U.S. Solicitor General Elizabeth Prelogar noted in the document that the TSA had announced on April 13 that it would extend the mask directives through May 3, 2022.
But days after the announcement, when a federal district judge in Florida vacated the Centers for Disease Control’s order requiring masking at transportation hubs and in airplanes, the TSA backed out of its mask mandate extension.
The TSA mandate was allowed to expire on April 18.
The D.C. Circuit Court’s ruling was correct because it recognized TSA was acting within its statutory authority and its actions were aimed at addressing the threats to transportation posed by COVID-19, the brief stated.
The high court refused to take up the petition filed in Corbett v.

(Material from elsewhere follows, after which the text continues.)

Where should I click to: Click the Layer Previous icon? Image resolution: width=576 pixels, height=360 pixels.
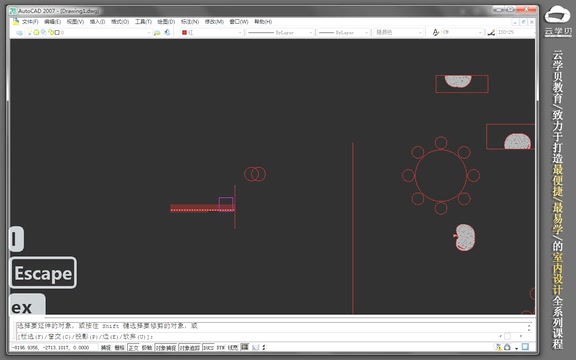(167, 33)
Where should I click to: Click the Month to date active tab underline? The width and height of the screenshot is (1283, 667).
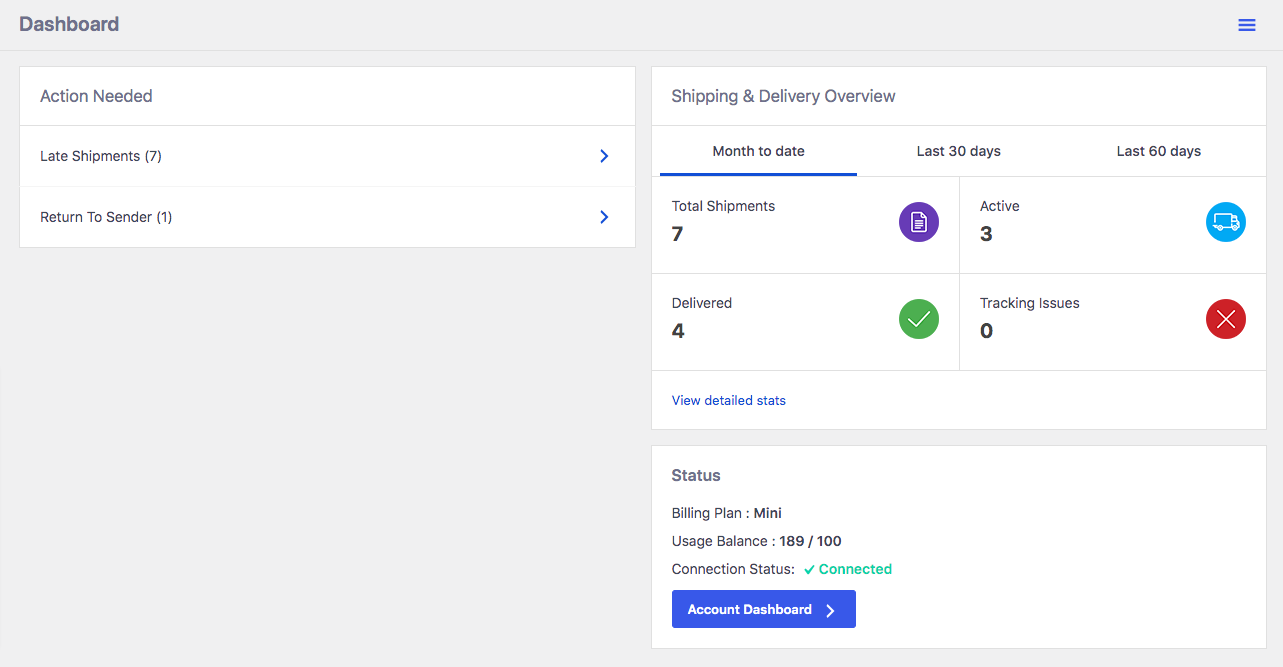click(757, 172)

TSA (court file 22-33), without explaining why.
Justice Ketanji Brown Jackson did not participate in the consideration of the petition, but the court did not explain why she refrained from doing so.
Frequent flyer Jonathan Corbett challenged the TSA’s January 2021 directives requiring that passengers wear masks.
Corbett argued that the agency’s authority under the federal Aviation and Transportation Security Act was limited to developing policies and directives aimed at guarding against violent attacks on transportation infrastructure.
The statute did not empower TSA to do things like require mask-wearing to protect public health, he argued.
But the appeals court disagreed.
“TSA, which is tasked with maintaining transportation safety and security, plainly has the authority to address such threats under” the Aviation and Transportation Security Act.
Congress granted the TSA “broad authority” to analyze potential risks to aviation and national security and respond to those risks and conferred upon the agency “an expansive power to act in relation to the transportation system during a national emergency.”
Given the language in the statute, “it cannot seriously be doubted that Congress’ delegations of authority to TSA authorize the Mask Directives issued to contain the spread of the COVID-19 virus.”
If Congress wanted to limit the reach of the TSA it could have done so, but instead it “selected broad language in its mandate to the agency.”